The Social Security Administration can schedule a consultative examination at their expense and you will actually be seen for this visit. The consulting doctor will then write a narrative of their encounter with you and give the Social Security Administration their opinion about your limitations.
The last, and most important of the three, are your treating doctors. A treating physician opinion can help your case immensely if the opinion is consistent with the doctor’s notes and other medical records in your file. However, the Social Security Administration can give your doctor’s opinion little weight if it is inconsistent with his/her medical records.

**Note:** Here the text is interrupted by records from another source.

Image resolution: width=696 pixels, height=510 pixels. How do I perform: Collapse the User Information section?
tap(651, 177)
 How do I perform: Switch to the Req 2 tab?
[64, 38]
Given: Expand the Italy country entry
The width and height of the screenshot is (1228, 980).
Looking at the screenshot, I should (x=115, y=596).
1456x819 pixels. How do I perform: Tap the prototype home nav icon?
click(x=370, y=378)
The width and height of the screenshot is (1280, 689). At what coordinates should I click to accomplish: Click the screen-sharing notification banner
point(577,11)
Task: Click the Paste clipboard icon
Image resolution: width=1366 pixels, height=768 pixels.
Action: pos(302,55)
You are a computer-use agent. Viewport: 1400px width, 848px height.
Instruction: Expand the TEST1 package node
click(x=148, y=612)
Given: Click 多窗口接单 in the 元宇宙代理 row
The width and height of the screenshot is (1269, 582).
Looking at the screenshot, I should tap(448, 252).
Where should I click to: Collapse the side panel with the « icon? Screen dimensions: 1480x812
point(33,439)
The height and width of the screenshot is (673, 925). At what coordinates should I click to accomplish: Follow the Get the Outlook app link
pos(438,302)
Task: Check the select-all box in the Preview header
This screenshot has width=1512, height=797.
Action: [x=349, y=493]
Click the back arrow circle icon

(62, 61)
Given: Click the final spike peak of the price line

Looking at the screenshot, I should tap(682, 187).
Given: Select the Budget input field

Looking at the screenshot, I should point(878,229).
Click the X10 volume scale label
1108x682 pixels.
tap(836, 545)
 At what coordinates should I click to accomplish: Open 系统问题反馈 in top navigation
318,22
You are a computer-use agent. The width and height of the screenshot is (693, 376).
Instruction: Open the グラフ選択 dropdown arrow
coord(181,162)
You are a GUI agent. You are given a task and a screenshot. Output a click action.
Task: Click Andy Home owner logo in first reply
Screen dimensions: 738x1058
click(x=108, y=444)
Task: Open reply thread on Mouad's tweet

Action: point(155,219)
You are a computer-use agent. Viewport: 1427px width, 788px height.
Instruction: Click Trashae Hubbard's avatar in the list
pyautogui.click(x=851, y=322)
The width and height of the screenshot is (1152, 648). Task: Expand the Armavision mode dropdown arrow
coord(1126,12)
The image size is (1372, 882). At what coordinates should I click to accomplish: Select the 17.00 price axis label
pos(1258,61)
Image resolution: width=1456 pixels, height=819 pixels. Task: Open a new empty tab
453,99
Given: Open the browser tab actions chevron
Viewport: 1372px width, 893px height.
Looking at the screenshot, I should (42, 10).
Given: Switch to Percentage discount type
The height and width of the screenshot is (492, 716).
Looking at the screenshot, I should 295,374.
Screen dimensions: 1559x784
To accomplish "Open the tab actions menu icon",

Consultative examiners are paid to examine you by the Social Security Administration and the doctors at DDS are also paid by the Social Security Administration. Your doctor is paid by you; has examined you over a period of time; is familiar with your health problems and has the most knowledge of your medical issues.
You must attend the consultative examination if one is scheduled. Be on time and do your best, but know that regular medical care from your treating doctor is of the utmost importance. If you do not have insurance, apply for Medicaid. If you are denied for Medicaid, appeal this denial. Without medical treatment from your treating doctors, you will have an especially difficult time getting on disability benefits.